Nonvolatile computer memories store computer programs, or ‘software’, consisting of a set of program code instructions to be executed by a microprocessor in order to perform the various tasks of said computer. Generally, three main types of software are stored in nonvolatile computer memories:                ‘Boot Software’, as it is known in English, to be executed particularly at the startup of the electronic computer for initializing same,        ‘Application Software’, as it is known in English, to be executed for performing specific tasks of the electronic computer,        reprogramming software, or ‘Loader Software’, as it is known in English, that can be used to modify all or part of the information (in particular the software and/or the calibration data) stored in nonvolatile rewritable memories of the electronic computer.        
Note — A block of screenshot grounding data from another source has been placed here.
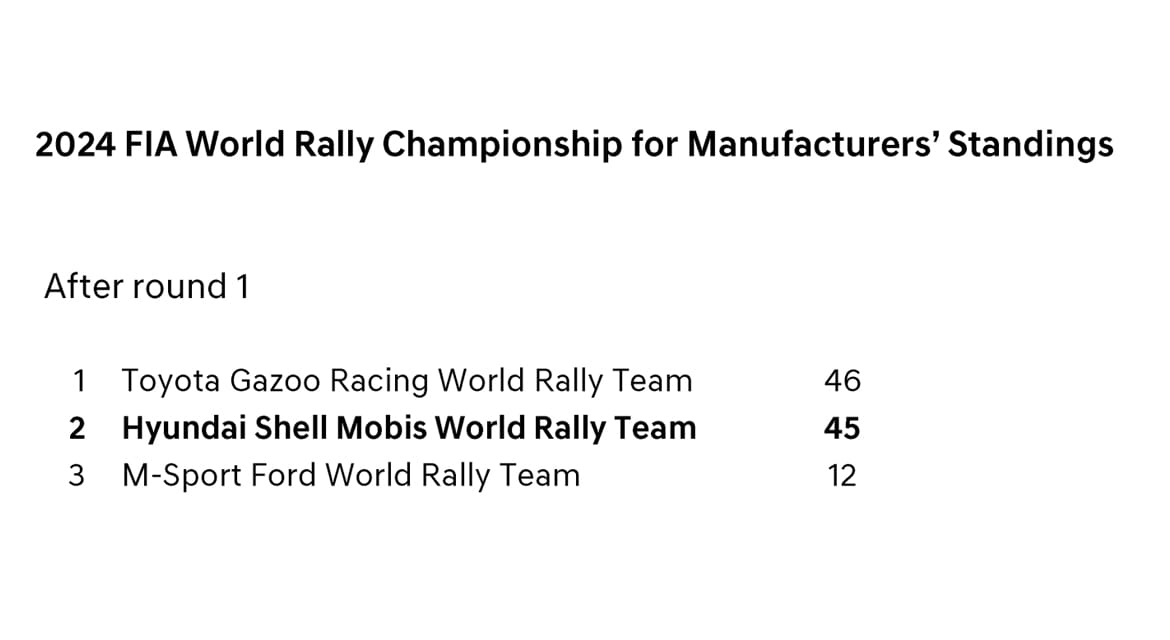The width and height of the screenshot is (1170, 640).
Task: Click the bold position number 2
Action: pos(77,428)

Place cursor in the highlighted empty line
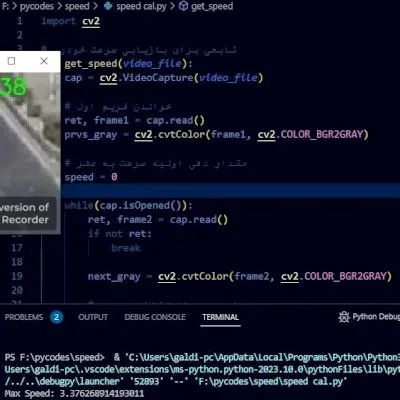(231, 191)
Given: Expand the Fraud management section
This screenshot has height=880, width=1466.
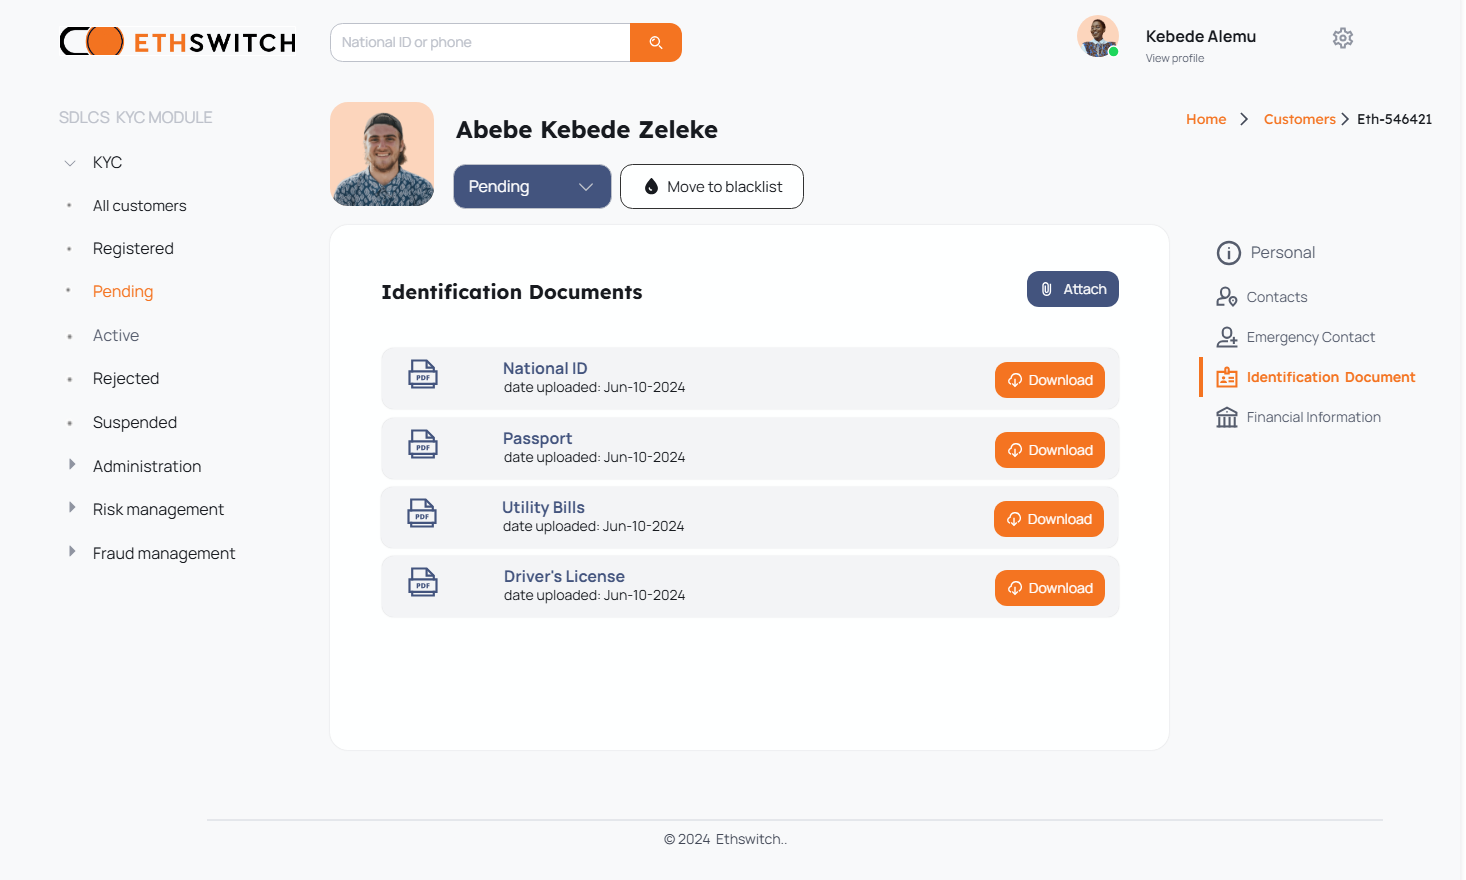Looking at the screenshot, I should coord(72,552).
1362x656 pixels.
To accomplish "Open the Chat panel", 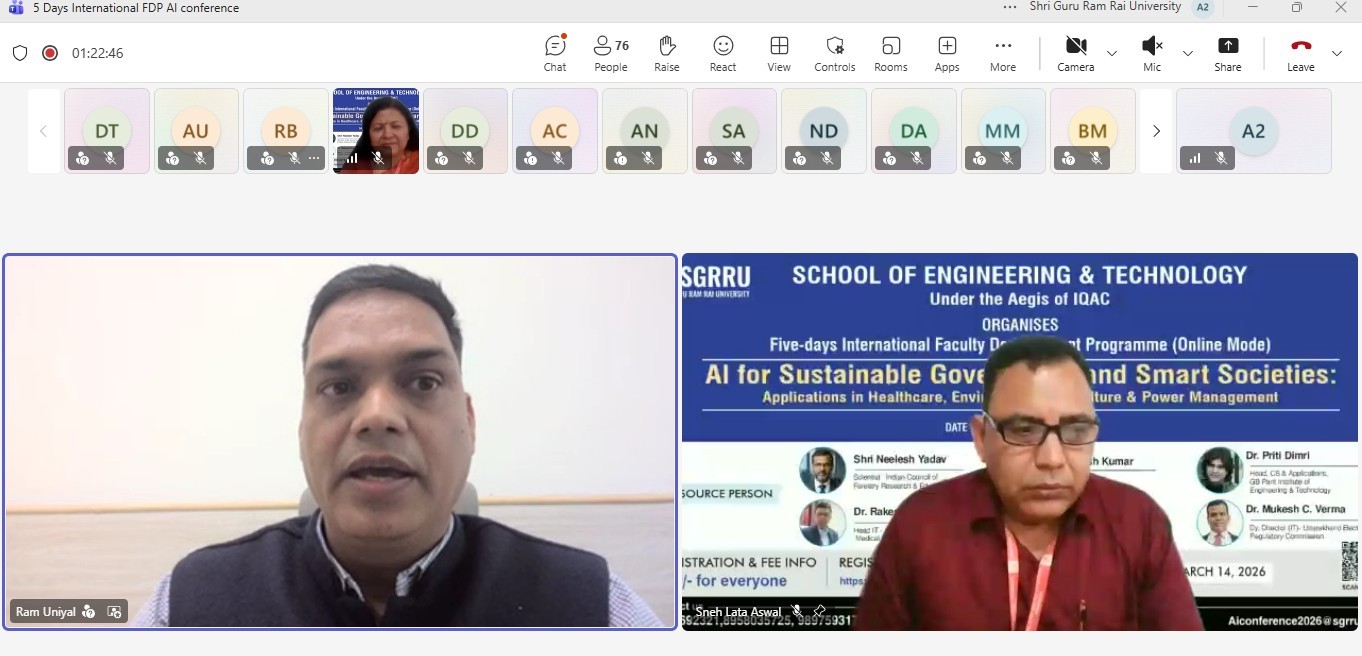I will coord(555,53).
Boot software and reprogramming software can also be the same software, then known as a ‘Boot Loader’.
These days, some electronic computers in motor vehicles are equipped with ‘flash memory’ type nonvolatile rewritable memories. In a known way a flash memory is generally organized into a plurality of segments on which operations can take place in parallel. Each segment is itself organized into a plurality of sectors, a sector corresponding to the smallest memory unit capable of being made the subject of an erasing operation. In addition, each segment is generally organized into a plurality of pages, a page corresponding to the smallest memory unit capable of being made the subject of a write operation.
For reprogramming a flash memory, in principle the contents of the sectors of the pages in which new information has to be written must be erased, then said new information written in the pages provided.
When the contents of a sector are erased, it is no longer possible to retrieve the information which was previously stored in this sector. It is therefore clear that erasing operations must be performed with caution, in order to ensure that the contents of one or more sectors are not erased by mistake.
FIG. 1 schematically represents the organization of a flash memory comprising two sectors Sa and Sb the physical memory addresses of which are interleaved.
Indeed, it can be seen that the two sectors Sa and Sb break down into a plurality of elements. The elements of said sectors Sa and Sb are arranged so that the flash memory comprises first of all the first element of sector Sa, then the first element of sector Sb, then the second element of sector Sa, then the second element of sector Sb, etc.
Conventionally, erasing requests indicate the physical memory address of the start of the memory area to be erased, as well as the size of the memory area to be erased starting from this physical memory address.
Clearly such an approach implemented for erasing the contents of sector Sa entails a risk of also erasing the contents of sector Sb, due to the fact that these sectors are interleaved.